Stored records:
%%
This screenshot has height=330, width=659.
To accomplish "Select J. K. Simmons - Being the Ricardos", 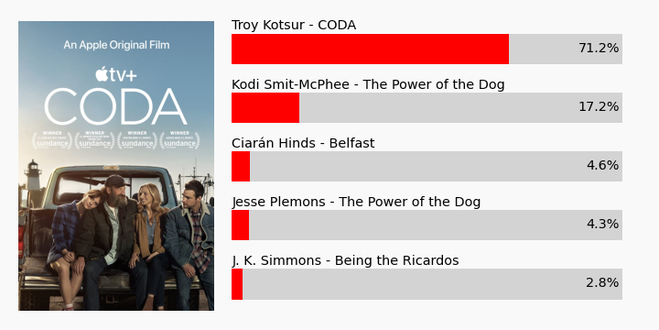I will pyautogui.click(x=345, y=260).

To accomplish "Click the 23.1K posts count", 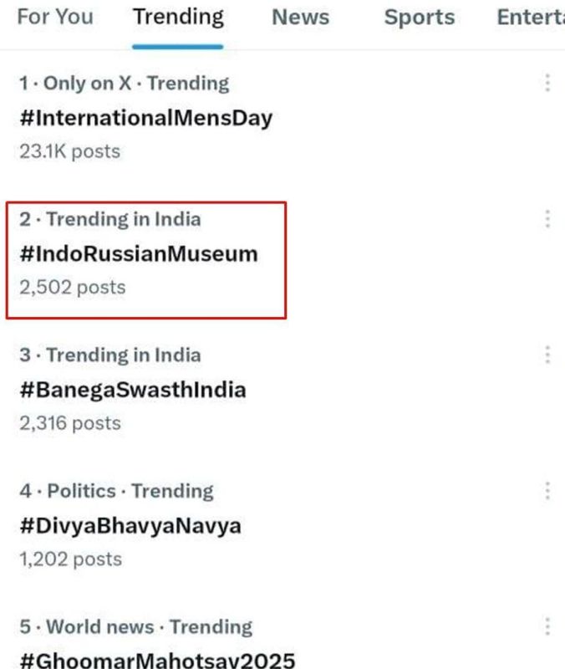I will click(70, 151).
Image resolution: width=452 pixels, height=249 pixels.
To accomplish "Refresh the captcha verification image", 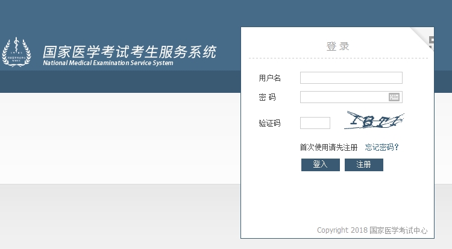I will click(374, 122).
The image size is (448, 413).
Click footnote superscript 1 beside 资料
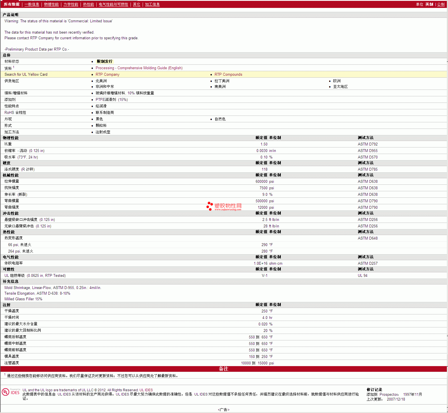coord(14,67)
%%
**WHAT THE TASK ASKS**. Take the line that contains "The image size is (448, 413)." as the first and the last line of the records as the end, and please quote those lines exactly, pictures omitted.

**RESPONSE AREA**.
The image size is (448, 413).
Click footnote superscript 1 beside 资料
coord(14,67)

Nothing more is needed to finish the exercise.